Approximate the likelihood function using a parametric (normal, skew-normal, or custom parametric), or grid approximation. The approximation does not reveal person-level information, and can therefore be shared among data sites. When counts are low, a normal approximation might not be appropriate.
A model fitted using the Cyclops::fitCyclopsModel()
function.
The parameter in the cyclopsFit
object to profile.
The type of approximation.

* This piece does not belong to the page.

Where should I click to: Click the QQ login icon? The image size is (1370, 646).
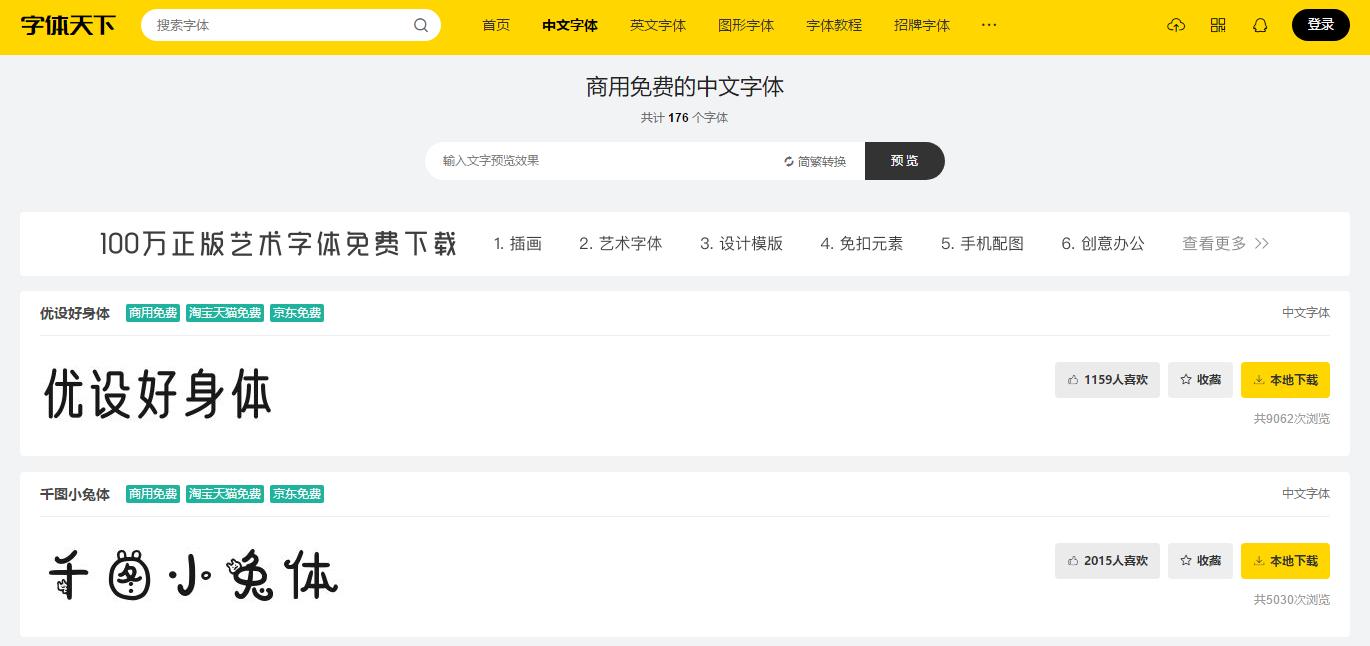(x=1259, y=25)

Valid options are 'normal'
, 'skew normal'
,
'custom'
, 'grid'
, or 'adaptive grid'
.
The bounds on the effect size used to fit the approximation.
A vector of parameters of the likelihood approximation.
# Simulate some data for this example:
populations <- simulatePopulations()
cyclopsData <- Cyclops::createCyclopsData(Surv(time, y) ~ x + strata(stratumId),
data = populations[[1]],
modelType = "cox"
)
#> as(<numLike>, "dgeMatrix") is deprecated since Matrix 1.5-0; do as(as(as(., "dMatrix"), "generalMatrix"), "unpackedMatrix") instead
cyclopsFit <- Cyclops::fitCyclopsModel(cyclopsData)
approximation <- approximateLikelihood(cyclopsFit, "x")
approximation
#> mu sigma gamma
#> 1 -0.9407448 1.053647 0.2303309
# (Estimates in this example will vary due to the random simulation)